Methods: We searched PubMed, Embase, CINAHL, Web of Science, Scopus, the Cochrane Library and OTseeker for English-language peer-reviewed randomised trials, non-randomised trials and cohort studies evaluating prehospital fall risk screening and referral programmes for community-dwelling adults ≥60 years of age. Risk of bias was assessed using the Cochrane Collaboration's tool. Primary outcomes included the risk and rate of falling. Secondary outcomes included successful follow-up to address fall risks and adverse events.

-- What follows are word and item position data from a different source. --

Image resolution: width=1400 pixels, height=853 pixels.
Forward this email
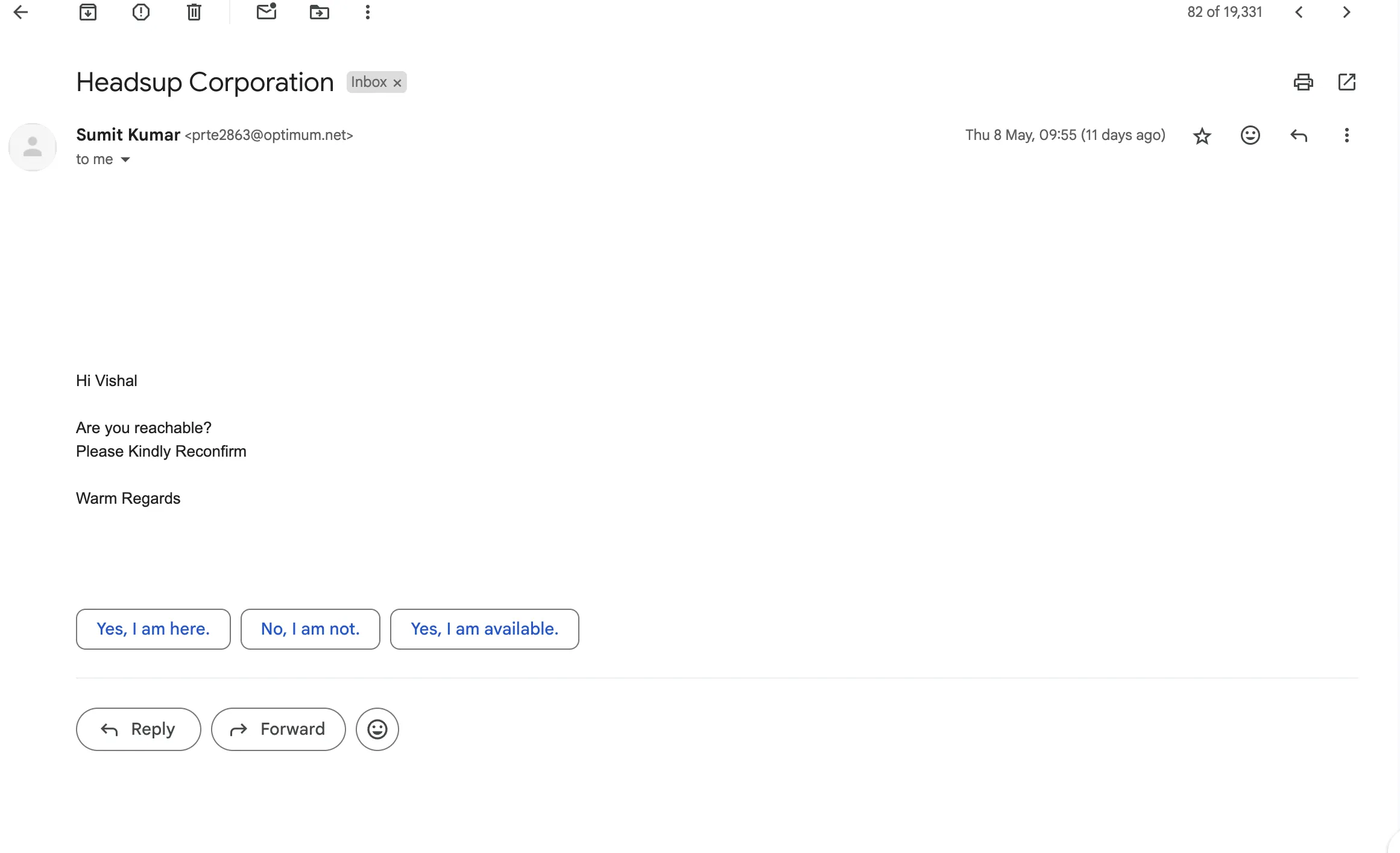(x=278, y=729)
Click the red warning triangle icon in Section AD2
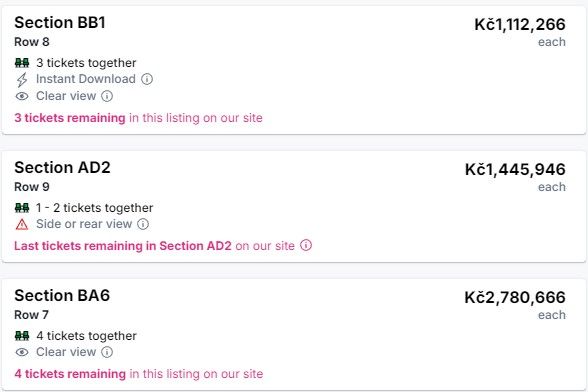588x392 pixels. (x=22, y=224)
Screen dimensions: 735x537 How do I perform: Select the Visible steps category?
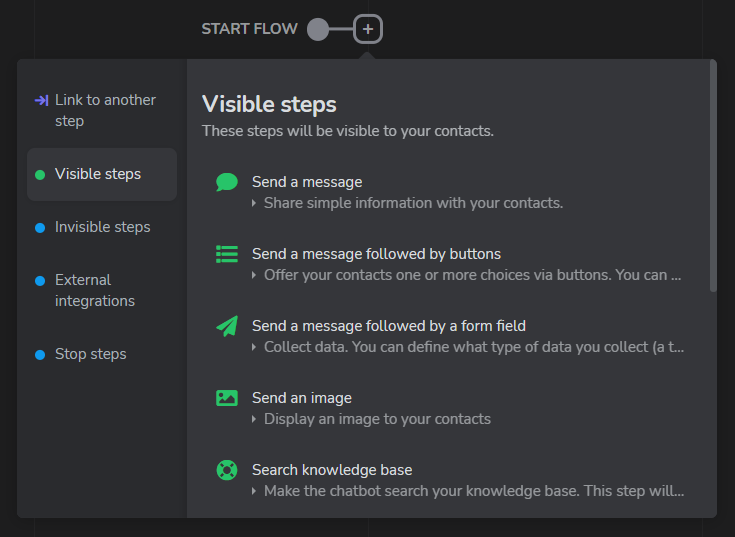pyautogui.click(x=102, y=174)
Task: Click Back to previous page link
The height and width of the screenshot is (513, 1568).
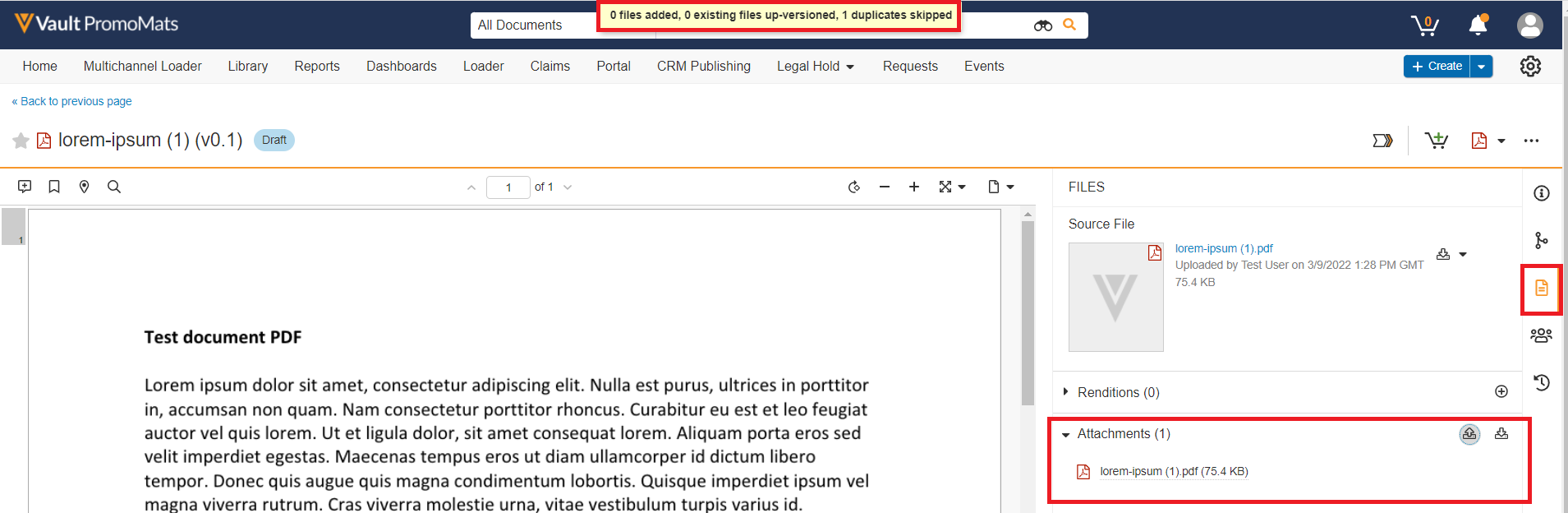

Results: From 6187 unique records, 6 studies were included. Screening varied from using semistructured risk assessments to recording chief complaints. All studies were at high risk of bias. One unblinded trial of a multifactorial fall prevention programme demonstrated a 14.3% (95% CI 6.1% to 22.5%) absolute reduction in annual fall risk and a relative fall incidence of 0.45 (95% CI 0.35 to 0.58). The probability of successful follow-up varied from 9.8% to 81.0%. No studies demonstrated any attributable adverse events.
Conclusions: No high-quality evidence demonstrates that prehospital services reduce falls in community-dwelling older adults. Screening by prehospital personnel using semistructured risk assessments appears feasible, but it is unclear whether this is superior to referral based on fall-related chief complaints.
Trial registration number: PROSPERO 2012:CRD42012002782.
Keywords: accident prevention; accidental falls; geriatrics; paramedics, extended roles; prehospital care.